Lalu, salah satu dari mahluk hitam tersebut melolong dengan keras. Suaranya begitu menyayat dan menyeramkan, lolongan itu membuat sekujur tubuhku kaku dann dibanjiri keringat yang memilukan.
…
Tidurku tersentak setelah mendengar lolongan kasar dari luar gua, aku melihat Chim yang telah bangun dan bergetar ketakutan.
“Chim, tenang ya tolong jaga Kookoo dan Tata untuk hyung.” Chim semakin tersedu mendengar ucapan Namu.
“Namu hyung akan pergi keluar, Chim tetap di sini dan sembunyi, ya.”
“Ta-tapi hyung.” Chim meraih erat ujung bajuku, menahanku agar tak pergi.
“Tenang ya Chim, Chim kan kuat seperti superhero, jadi Chim tidak boleh menangis, ya?
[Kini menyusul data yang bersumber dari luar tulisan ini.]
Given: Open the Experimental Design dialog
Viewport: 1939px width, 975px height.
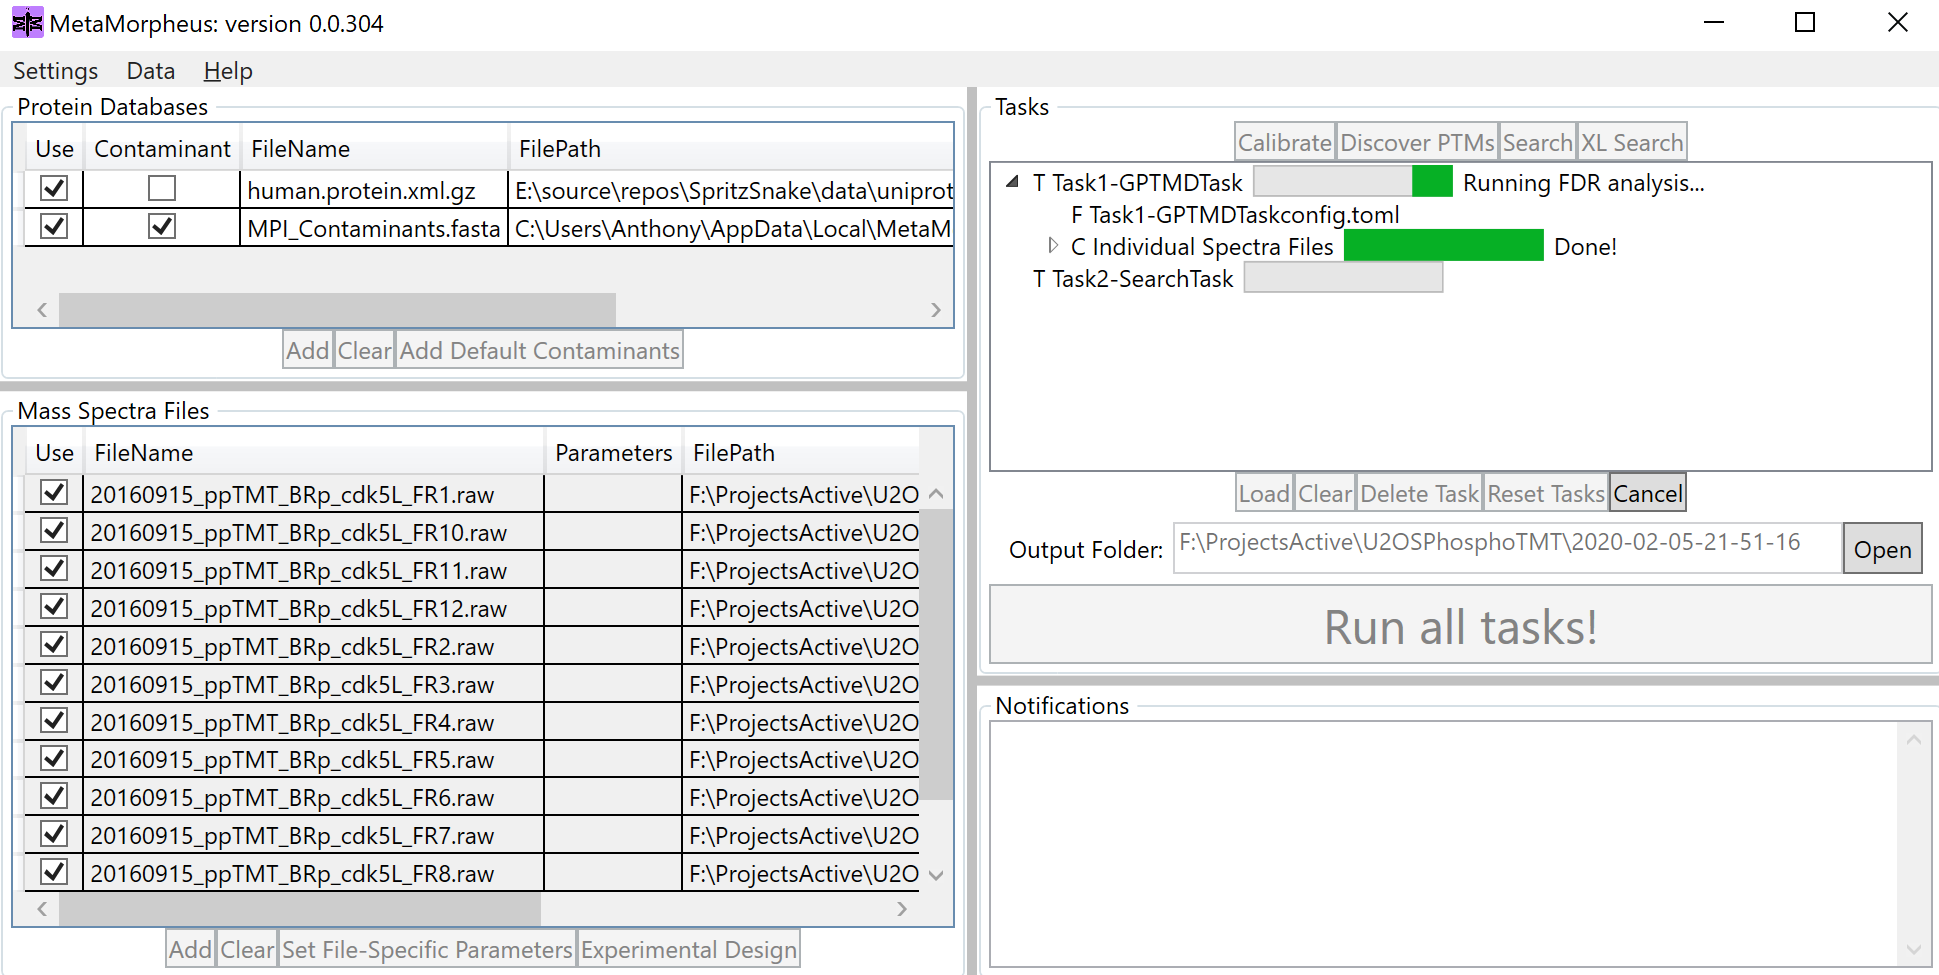Looking at the screenshot, I should [688, 948].
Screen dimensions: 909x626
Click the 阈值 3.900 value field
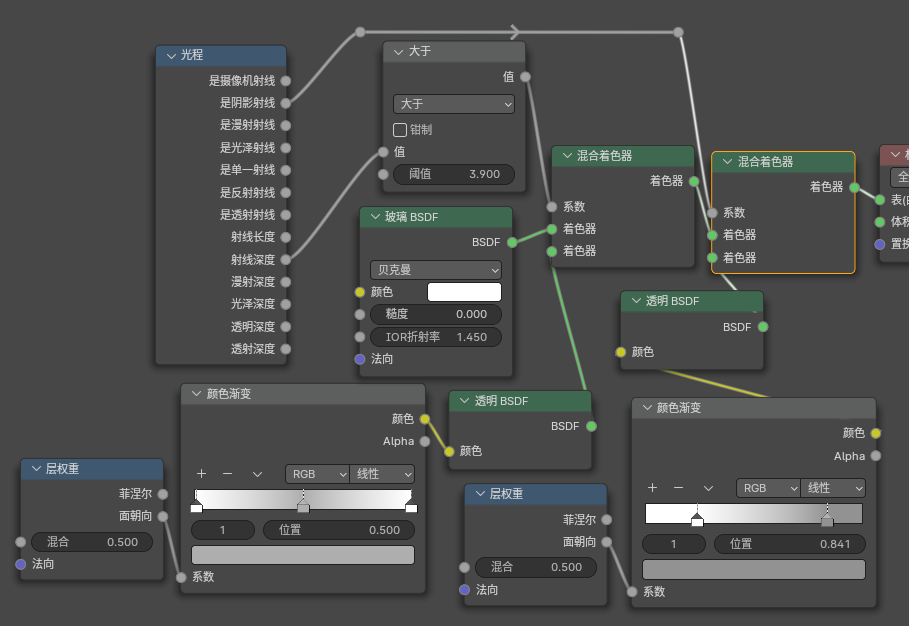454,174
Jaga Kookoo dan Tata, tetap sembunyi seperti sedang bermain petak umpet, jadi jangan sampai ketahuan.” Chim mengangguk sendu, tubuhnya masih bergetar. Rematan jemarinya beralih untuk membawa Tata dan Kookoo memasuki gua lebih dalam.
Aku mengangguk mantap kearah Hoba dan Jinie di sampingku, kurasa kami telah melakukan hal yang benar.
…
Aku berlari panik untuk kembali ke dalam gua, khawatir pada yang lain. Aku harus membawa mereka lebih dulu dari pada pasukan ratu kegelapan.
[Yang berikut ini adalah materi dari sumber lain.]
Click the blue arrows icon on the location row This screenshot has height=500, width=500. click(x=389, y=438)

Namun, setelah sampai yang kudapati adalah halaman gua yang telah porak poranda, bibir gua yang telah runtuh dan hampir menutupi seluruh jalan masuk gua.
Mataku memanas seketika, “Taehyung!! Kamu ada di mana!? Namu, Chim tolong keluarlah.” Tanganku mengais bebatuan tersebut berusaha untuk membuat ruang agar aku bisa masuk ke dalam gua.
Lenganku memukul-mukul batu dengan pasrah, teriakanku telah berubah menjadi isak tangis, tak ada sahutan apapun dari dalam gua. Dengan susah payah aku meraih bilah pohon, aku mendongkrak kuat bebatuan besar di hadapanku. Wajahku memerah dengan kepalan lengan yang memanas saking kuatnya menggenggam bilah kayu tersebut.
Bulir keringat ikut membanjiri sekujur tubuhku, cahaya luar sedikit demi sedikit menyeruak masuk ke dalam gua. Sedikit lagi, pikirku.
Dengan erangan kuat, aku berhasil membuka jalan masuk. Pemandangan lembab masih terlihat sama dengan sebelumnya, hanya sekarang semuanya telah pergi, gua telah kosong.
Aku gagal, aku gagal sekali lagi. Aku gagal menjaga kepercayaan Ayah, aku kembali mengecewakan Ibu, Taehyung dan teman-temanku. Aku kalah dengan sikap egoisku. Tubuhku luruh, tidak ada tangisan kencang seperti tadi, semuanya telah hilang. Rasa sakit ini semakin menyayat tubuhku dengan kesunyian yang mengubur.
Sunyi, hanya itu.
Namun, kesunyian tersebut tehenti seketika, ketika pendengaranku menangkap samar-samar suara rintihan dari dalam gua. Suara itu, aku mengenal suaranya. Lenganku menyeka pelan mataku, mungkin masih ada harapan bagiku.
“Chim?” Aku berlari semakin dalam, gelap gua tidak menghentikan diriku. Suara tersebut semakin nyaring dan nyata dalam pendengaranku, samar-samar aku meraih tubuh lemas di hadapanku. Aku kembali menangis, kembali kalah dengan kebaikan hati tuhan padaku.
“Terima kasih, terima kasih Chim.” Chim, Tata dan Kookoo mendekap erat tubuhku.
“Terima kasih karena kalian telah bertahan.” Penyesalanku runtuh sedikit demi sedikit.
“Noona, H-Hyung,” ucap Chim ditengah tangisannya.